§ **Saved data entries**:
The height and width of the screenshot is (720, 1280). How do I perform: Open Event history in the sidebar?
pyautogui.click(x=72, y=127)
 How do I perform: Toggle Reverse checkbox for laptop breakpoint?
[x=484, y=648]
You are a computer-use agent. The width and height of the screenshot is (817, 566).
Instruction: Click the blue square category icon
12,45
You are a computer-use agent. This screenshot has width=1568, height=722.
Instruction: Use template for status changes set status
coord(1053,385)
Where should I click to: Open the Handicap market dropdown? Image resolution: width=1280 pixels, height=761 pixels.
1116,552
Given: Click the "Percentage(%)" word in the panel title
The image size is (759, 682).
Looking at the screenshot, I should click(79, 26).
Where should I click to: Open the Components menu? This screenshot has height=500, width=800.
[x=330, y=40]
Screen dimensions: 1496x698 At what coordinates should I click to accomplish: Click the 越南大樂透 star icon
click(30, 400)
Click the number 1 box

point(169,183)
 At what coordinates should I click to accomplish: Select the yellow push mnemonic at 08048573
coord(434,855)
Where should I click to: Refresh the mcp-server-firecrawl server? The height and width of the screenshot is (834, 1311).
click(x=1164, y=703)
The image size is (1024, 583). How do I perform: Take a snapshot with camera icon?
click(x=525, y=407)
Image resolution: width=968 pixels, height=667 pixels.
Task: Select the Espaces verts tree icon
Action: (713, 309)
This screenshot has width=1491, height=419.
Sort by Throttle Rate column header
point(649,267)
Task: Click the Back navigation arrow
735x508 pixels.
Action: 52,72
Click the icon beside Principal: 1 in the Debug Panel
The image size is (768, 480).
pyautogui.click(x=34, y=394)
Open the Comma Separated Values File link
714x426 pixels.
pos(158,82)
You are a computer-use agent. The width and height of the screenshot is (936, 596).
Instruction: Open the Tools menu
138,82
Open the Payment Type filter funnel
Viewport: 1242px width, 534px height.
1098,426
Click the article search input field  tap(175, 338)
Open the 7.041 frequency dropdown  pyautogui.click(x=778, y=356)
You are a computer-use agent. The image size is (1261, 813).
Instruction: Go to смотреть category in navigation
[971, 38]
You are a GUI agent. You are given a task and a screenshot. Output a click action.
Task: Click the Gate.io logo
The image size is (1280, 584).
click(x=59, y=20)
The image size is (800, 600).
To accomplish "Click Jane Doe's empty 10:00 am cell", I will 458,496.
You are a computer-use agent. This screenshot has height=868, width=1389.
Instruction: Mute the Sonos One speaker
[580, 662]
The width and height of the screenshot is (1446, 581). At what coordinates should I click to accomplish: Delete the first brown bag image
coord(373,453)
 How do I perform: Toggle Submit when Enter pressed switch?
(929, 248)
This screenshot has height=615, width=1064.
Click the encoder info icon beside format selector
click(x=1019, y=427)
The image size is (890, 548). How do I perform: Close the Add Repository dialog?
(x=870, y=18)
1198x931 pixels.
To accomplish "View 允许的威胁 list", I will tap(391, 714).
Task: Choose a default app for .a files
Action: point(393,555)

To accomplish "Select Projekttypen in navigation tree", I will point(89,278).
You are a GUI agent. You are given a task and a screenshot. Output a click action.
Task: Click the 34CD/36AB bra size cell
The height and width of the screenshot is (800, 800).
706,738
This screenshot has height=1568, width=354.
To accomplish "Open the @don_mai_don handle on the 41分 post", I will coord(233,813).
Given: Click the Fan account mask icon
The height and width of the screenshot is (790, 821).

§ **DESCRIPTION OF THE TASK**: Repeat every entry above exactly, leaving nothing out.

§ **EXPECTED ANSWER**:
The height and width of the screenshot is (720, 1280). How do I perform: Open Event history in the sidebar?
pyautogui.click(x=72, y=127)
 How do I perform: Toggle Reverse checkbox for laptop breakpoint?
[x=484, y=648]
You are a computer-use agent. The width and height of the screenshot is (817, 566).
Instruction: Click the blue square category icon
12,45
You are a computer-use agent. This screenshot has width=1568, height=722.
Instruction: Use template for status changes set status
coord(1053,385)
Where should I click to: Open the Handicap market dropdown? Image resolution: width=1280 pixels, height=761 pixels.
1116,552
Given: Click the "Percentage(%)" word in the panel title
The image size is (759, 682).
Looking at the screenshot, I should click(79, 26).
Where should I click to: Open the Components menu? This screenshot has height=500, width=800.
[x=330, y=40]
Screen dimensions: 1496x698 At what coordinates should I click to accomplish: Click the 越南大樂透 star icon
click(30, 400)
Click the number 1 box

point(169,183)
 At what coordinates should I click to accomplish: Select the yellow push mnemonic at 08048573
coord(434,855)
Where should I click to: Refresh the mcp-server-firecrawl server? The height and width of the screenshot is (834, 1311).
click(x=1164, y=703)
The image size is (1024, 583). How do I perform: Take a snapshot with camera icon?
click(x=525, y=407)
Image resolution: width=968 pixels, height=667 pixels.
Task: Select the Espaces verts tree icon
Action: (713, 309)
This screenshot has width=1491, height=419.
Sort by Throttle Rate column header
point(649,267)
Task: Click the Back navigation arrow
735x508 pixels.
Action: 52,72
Click the icon beside Principal: 1 in the Debug Panel
The image size is (768, 480).
pyautogui.click(x=34, y=394)
Open the Comma Separated Values File link
714x426 pixels.
pos(158,82)
You are a computer-use agent. The width and height of the screenshot is (936, 596).
Instruction: Open the Tools menu
138,82
Open the Payment Type filter funnel
Viewport: 1242px width, 534px height.
1098,426
Click the article search input field  tap(175, 338)
Open the 7.041 frequency dropdown  pyautogui.click(x=778, y=356)
You are a computer-use agent. The image size is (1261, 813).
Instruction: Go to смотреть category in navigation
[971, 38]
You are a GUI agent. You are given a task and a screenshot. Output a click action.
Task: Click the Gate.io logo
The image size is (1280, 584).
click(x=59, y=20)
The image size is (800, 600).
To accomplish "Click Jane Doe's empty 10:00 am cell", I will 458,496.
You are a computer-use agent. This screenshot has height=868, width=1389.
Instruction: Mute the Sonos One speaker
[580, 662]
The width and height of the screenshot is (1446, 581). At what coordinates should I click to accomplish: Delete the first brown bag image
coord(373,453)
 How do I perform: Toggle Submit when Enter pressed switch?
(929, 248)
This screenshot has height=615, width=1064.
Click the encoder info icon beside format selector
click(x=1019, y=427)
The image size is (890, 548). How do I perform: Close the Add Repository dialog?
(x=870, y=18)
1198x931 pixels.
To accomplish "View 允许的威胁 list", I will tap(391, 714).
Task: Choose a default app for .a files
Action: point(393,555)

To accomplish "Select Projekttypen in navigation tree", I will point(89,278).
You are a GUI agent. You are given a task and a screenshot. Output a click action.
Task: Click the 34CD/36AB bra size cell
The height and width of the screenshot is (800, 800).
706,738
This screenshot has height=1568, width=354.
To accomplish "Open the @don_mai_don handle on the 41分 post", I will coord(233,813).
Given: Click the Fan account mask icon
The height and width of the screenshot is (790, 821).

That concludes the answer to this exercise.